Modern mobile operating systems are arguably more secure than traditional desktop operating systems, but problems still appear when security isn’t carefully considered during development. Some key areas in mobile application security that should be considered during development include local data storage, obfuscation, emulation detection, application integrity check, root detection, runtime integrity check, and debug detection. Let’s take a brief look at each one.
The protection of sensitive data, such as credentials and PHI data, is crucial to mobile security. The local database or data in the database used by the application should be encrypted at rest. Storage of the decryption key and access to it can be tightly controlled using KeyChain on iOS and KeyStore on Android.
Obfuscation is the process of transforming code and data to make it more difficult to comprehend. It is an integral part of the software protection scheme. Obfuscation is not something you can just turn off or on, but it can be used to make the application, or parts of it, harder to decipher to various degrees. Tools like Pro-Guard and R8 on Android can be used as part of the compilation process to rename variables, methods, and classes so it will be much harder to read and understand the application.
The goal of emulator detection or device binding is to increase the difficulty of running the application on an emulated device or transferring the application in its current state to a different device. This impedes some tools and techniques that reverse engineers like to use. In some use cases, the application is already bound to specific hardware and will not function without it. In other cases, binding can be achieved using specific device identifiers or by adding a device-specific key to the encryption chain of critical application data.
Reverse engineers can try to decompile and patch the application to alter its behavior. An effective way to make this process more involved is to implement validation on the application's bytecode.
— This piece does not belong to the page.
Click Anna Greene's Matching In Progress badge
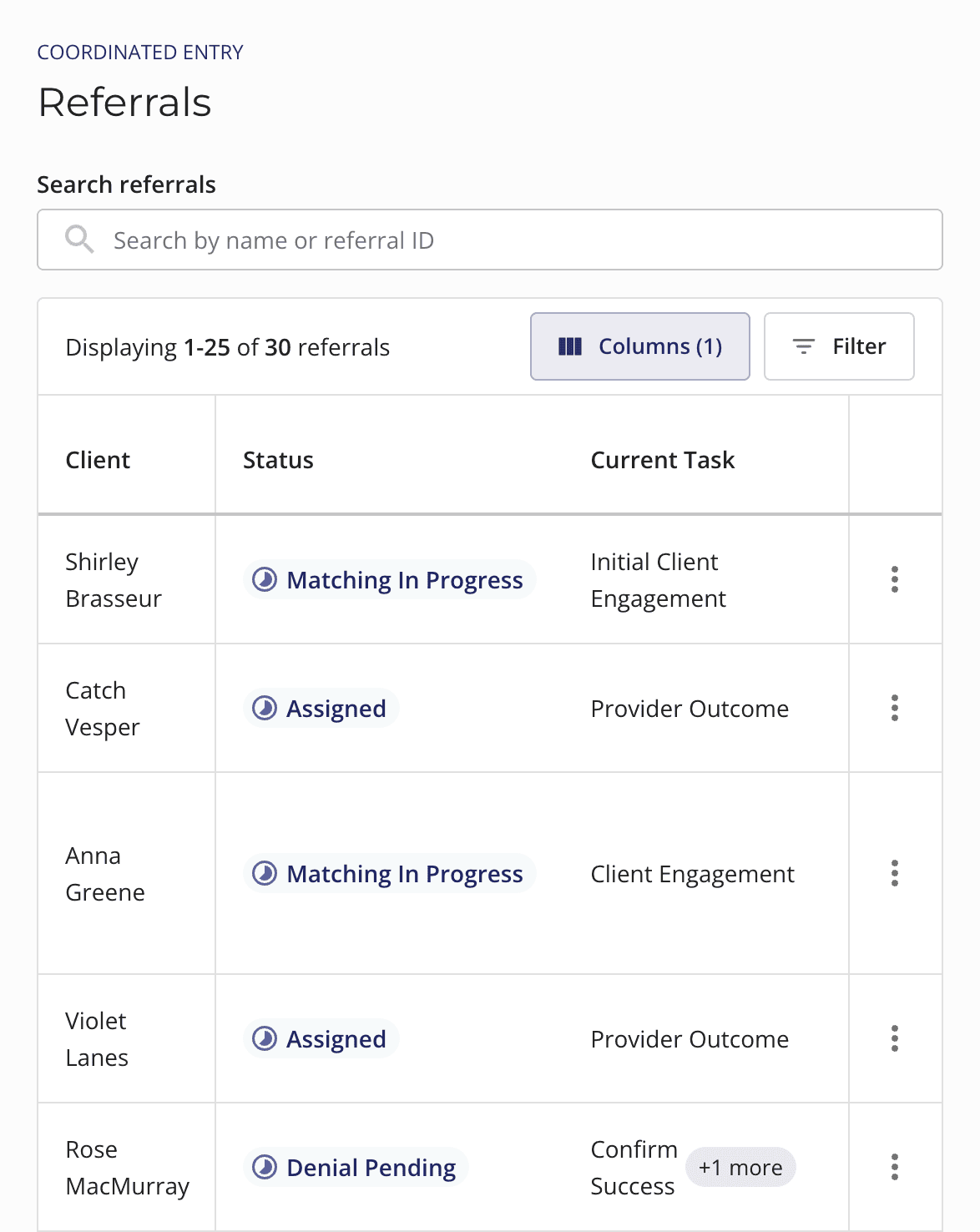 click(x=389, y=873)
The idea is to have additional controls in place so that the application only runs correctly in its unmodified state, even if the code signature is valid. In our workflow example (Figure 1), the compiled application tamper detection runs at the start of the application and will exit if any modifications in its bytecode are detected.
In the context of anti-reversing, the goal of root detection is to make running the application on a rooted device more difficult. This, in turn, blocks some of the tools and techniques reverse engineers like to use. There are libraries recommended by OWASP Mobile Security that can be used to detect a jailbroken/rooted device and then alert the user. In the example application workflow (Figure 1), the user will not be allowed to continue the use of the application when the device is detected to be rooted/jailbroken.
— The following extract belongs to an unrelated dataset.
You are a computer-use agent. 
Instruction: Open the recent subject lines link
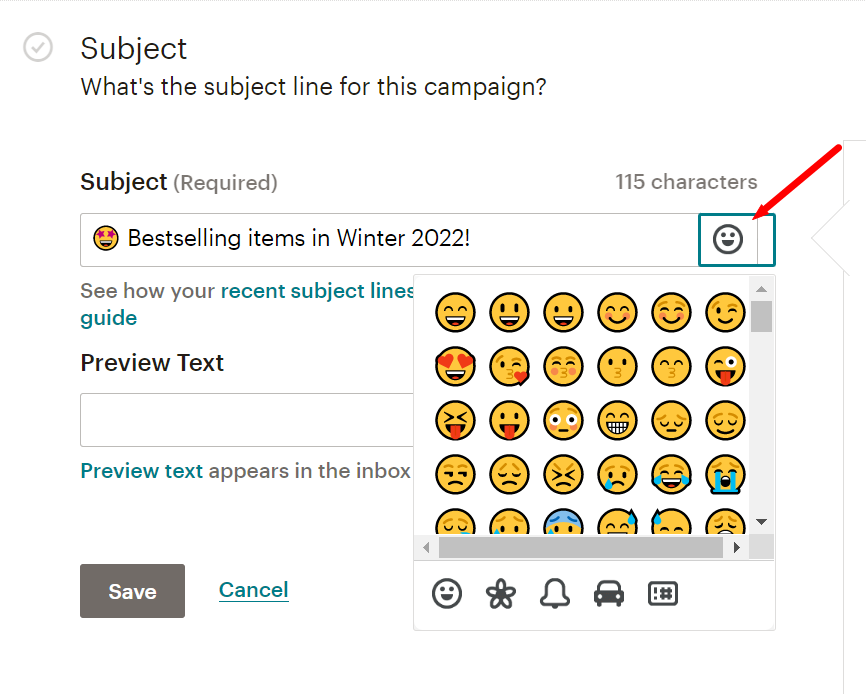317,291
Controls in this category verify the integrity of the application’s memory space to defend against memory patches applied during runtime. These patches include unwanted changes to binary code, function pointer tables, and important data structures, as well as rogue code loaded into the process memory. In the example application workflow (Figure 1), the application executes the runtime tampering detection throughout its use and will exit if any tampering is detected.
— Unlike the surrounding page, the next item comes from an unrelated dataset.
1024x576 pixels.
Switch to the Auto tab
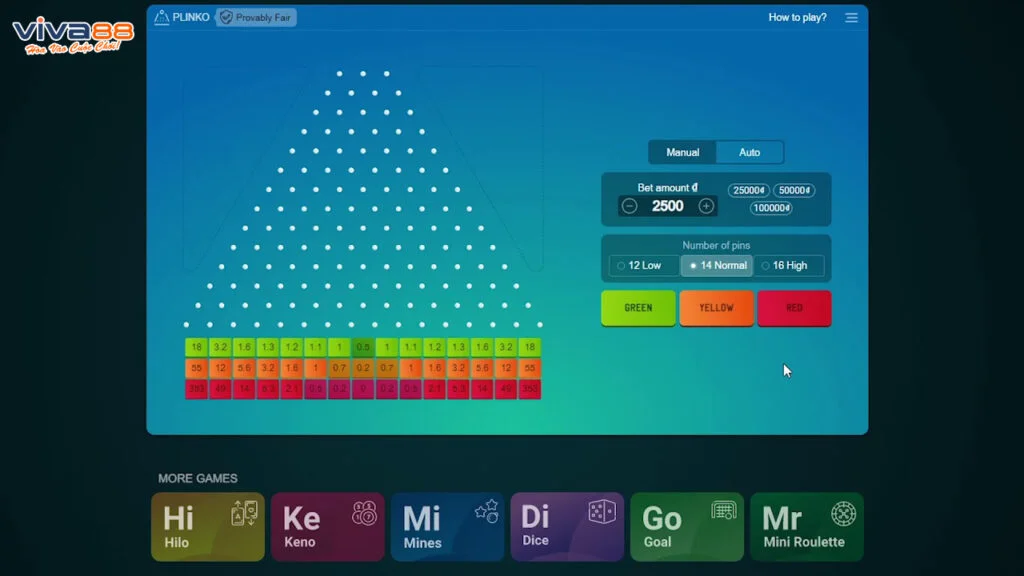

Debugging is a highly effective way to analyze runtime application behavior. It allows the reverse engineer to step through the code, stop application execution at arbitrary points, inspect the state of variables, read and modify memory, and a lot more. Various checks to detect a debug state can be implemented. In addition to not allowing debug states, the device can also be prohibited to run in developer mode. Blocking the developer mode might not always be appropriate, but it can be when the application comes preinstalled on a dedicated device. In the example application workflow (Figure 1), the user will not be allowed to continue the use of the application when any debug configuration or the developer mode is detected.
All detection techniques and ways in which further use of the application is blocked are depicted in Figure 1. The compiled application tamper detection and root detection are run after the application starts, and if any anomalies are detected, the application either closes or shows a blocking alert. Both runtime tamper detection and debug/developer mode detection are run not only at the start, but throughout the use of the application.
It’s important to keep security in mind when developing mobile applications. This is especially true in the medical device space where there is a stronger need for parts of the technology and data to remain confidential. Some key topics to consider were discussed and should serve as a guide to building more secure mobile applications.
OWASP Mobile Application Security Testing Guide (MASTG), 2021, Bernhard Mueller, Sven Schleier, Jeroen Willemsen, Carlos Holguera.